# Fragmento seleccionado

Sábado por la tarde. Carrefour, en San Fernando de Henares (Madrid), estaba abarrotado de público. Nadie se fijó, ni siquiera las cámaras de seguridad grabaron, cuando un niño de menos de tres años abandonaba el centro comercial.
Jonathan Vargas Barrull había acudido con una tía y dos primos para comprar chucherías y hacerse una instantánea en el fotomatón. Desapareció sin que sus acompañantes se dieran cuenta.
La Policía no descartó inicialmente que pudiera tratarse de un rapto, ya que la madre del niño iba a cobrar una indemnización de 25 millones de pesetas por la muerte de su marido. Marcelino Vega, de 21 años de edad, había fallecido en accidente de tráfico el 7 de agosto de 1998 en la carretera de Barcelona. Casi dos años más tarde, el 27 de mayo de 2000, desaparecía el niño. Nadie pidió rescate.

# Detalles del ejercicio
Según el fragmento seleccionado, ¿en qué fecha desapareció el niño?

(Datos de objetivos de clic)
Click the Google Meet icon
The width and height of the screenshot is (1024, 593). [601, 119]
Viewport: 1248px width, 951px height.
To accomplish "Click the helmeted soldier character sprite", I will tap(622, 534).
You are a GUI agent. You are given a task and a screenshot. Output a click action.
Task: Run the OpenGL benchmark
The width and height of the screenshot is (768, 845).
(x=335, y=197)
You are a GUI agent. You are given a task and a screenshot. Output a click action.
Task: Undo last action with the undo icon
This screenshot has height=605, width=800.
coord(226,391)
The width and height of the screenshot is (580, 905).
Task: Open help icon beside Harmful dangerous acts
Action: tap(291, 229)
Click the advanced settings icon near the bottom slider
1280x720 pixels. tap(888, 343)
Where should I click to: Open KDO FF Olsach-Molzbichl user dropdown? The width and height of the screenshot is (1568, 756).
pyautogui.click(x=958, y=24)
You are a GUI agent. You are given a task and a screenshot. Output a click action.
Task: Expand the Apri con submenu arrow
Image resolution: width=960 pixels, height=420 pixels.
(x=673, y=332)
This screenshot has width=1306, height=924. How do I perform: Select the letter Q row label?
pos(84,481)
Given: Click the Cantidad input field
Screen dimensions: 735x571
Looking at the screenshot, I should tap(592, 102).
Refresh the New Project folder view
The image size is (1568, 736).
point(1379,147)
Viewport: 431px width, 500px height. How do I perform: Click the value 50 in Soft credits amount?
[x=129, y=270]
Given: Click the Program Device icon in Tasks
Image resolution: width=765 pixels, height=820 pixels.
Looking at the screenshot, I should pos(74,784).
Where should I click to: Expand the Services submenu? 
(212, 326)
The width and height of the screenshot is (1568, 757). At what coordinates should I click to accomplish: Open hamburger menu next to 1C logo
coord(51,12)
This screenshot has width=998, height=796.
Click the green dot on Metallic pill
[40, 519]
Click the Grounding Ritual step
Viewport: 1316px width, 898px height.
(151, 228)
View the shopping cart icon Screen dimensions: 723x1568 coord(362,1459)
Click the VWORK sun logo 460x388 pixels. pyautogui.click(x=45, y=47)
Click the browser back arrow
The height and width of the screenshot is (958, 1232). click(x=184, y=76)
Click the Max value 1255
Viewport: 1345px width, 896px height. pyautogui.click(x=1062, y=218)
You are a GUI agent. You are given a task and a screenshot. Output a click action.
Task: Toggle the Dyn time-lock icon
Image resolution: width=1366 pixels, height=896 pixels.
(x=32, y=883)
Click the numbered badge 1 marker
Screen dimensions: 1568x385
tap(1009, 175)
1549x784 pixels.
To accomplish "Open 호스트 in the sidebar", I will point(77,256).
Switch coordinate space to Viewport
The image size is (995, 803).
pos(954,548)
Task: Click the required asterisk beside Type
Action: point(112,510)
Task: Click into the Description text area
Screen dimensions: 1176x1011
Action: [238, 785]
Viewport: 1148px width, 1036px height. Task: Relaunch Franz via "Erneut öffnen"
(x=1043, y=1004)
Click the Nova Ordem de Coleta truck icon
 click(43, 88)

# Solución del ejercicio
El 27 de mayo de 2000.